## [WORK TASK]
From the first line of the data below through the line bearing "Viewport: 485px width, 178px height.", reproduce each line exactly; do not include pictures.

==== TASK MATERIAL ====

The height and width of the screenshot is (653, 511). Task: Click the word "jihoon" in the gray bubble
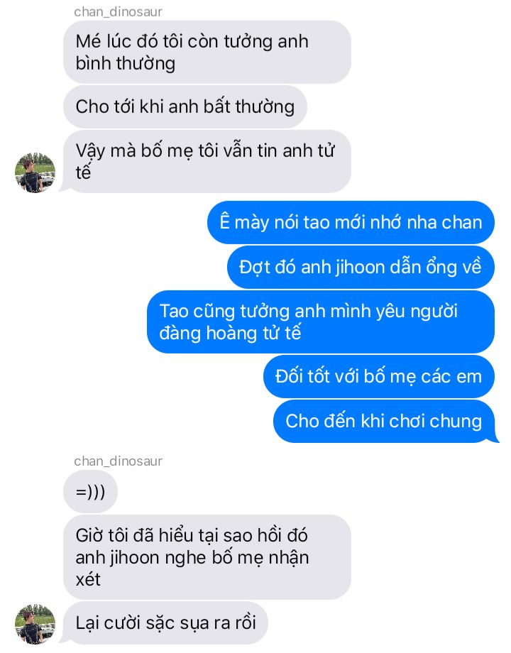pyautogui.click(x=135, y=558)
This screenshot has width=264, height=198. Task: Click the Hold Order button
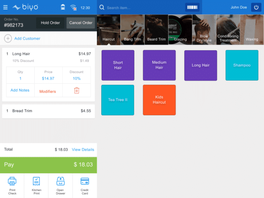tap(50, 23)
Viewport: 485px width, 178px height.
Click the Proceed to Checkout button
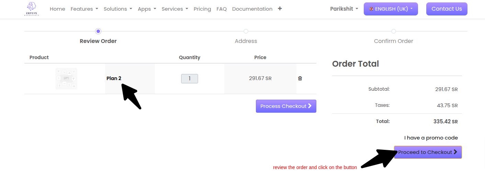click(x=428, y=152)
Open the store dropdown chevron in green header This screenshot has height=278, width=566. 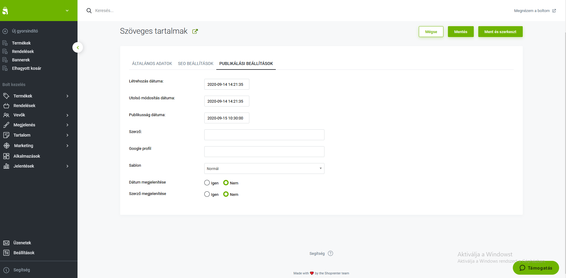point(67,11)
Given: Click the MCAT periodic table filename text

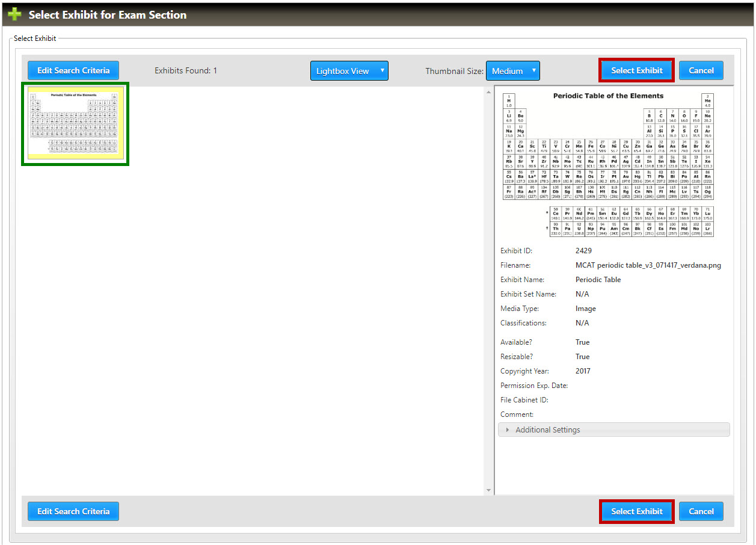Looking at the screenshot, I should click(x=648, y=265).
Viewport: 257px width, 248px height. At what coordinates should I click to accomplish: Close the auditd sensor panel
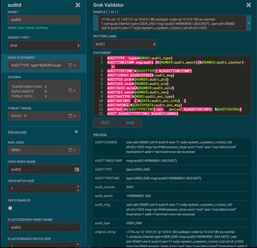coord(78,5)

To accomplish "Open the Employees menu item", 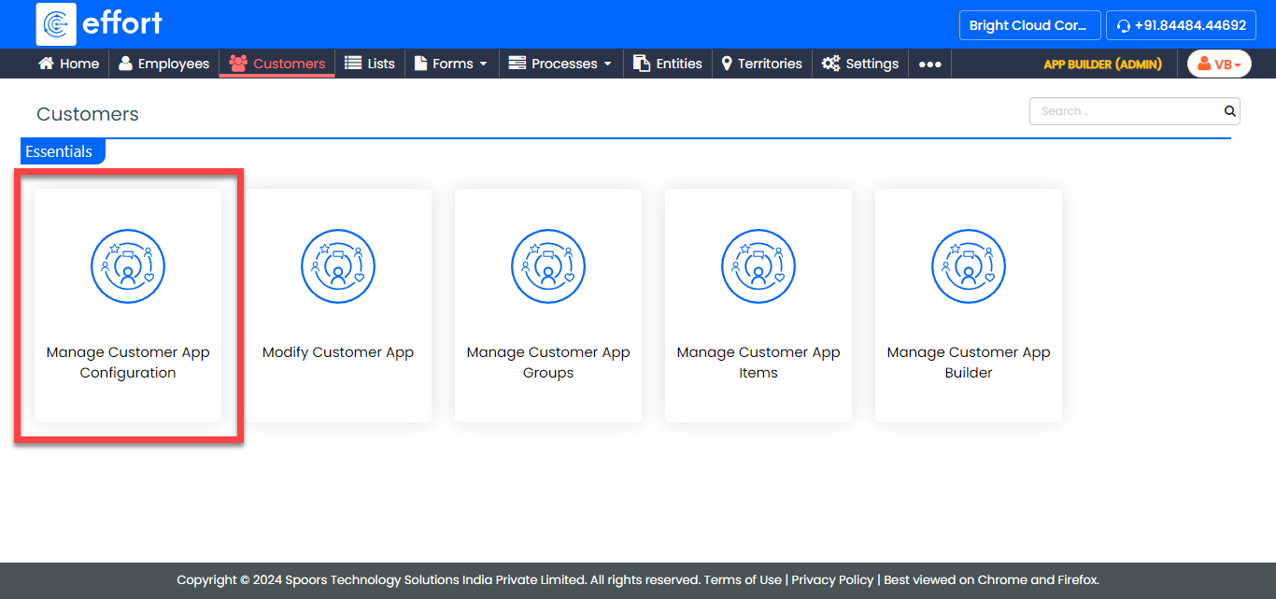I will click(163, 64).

====

## [TASK ANSWER]
The height and width of the screenshot is (653, 511). Task: Click the word "jihoon" in the gray bubble
pyautogui.click(x=135, y=558)
This screenshot has width=264, height=198. Task: Click the Hold Order button
tap(50, 23)
Viewport: 485px width, 178px height.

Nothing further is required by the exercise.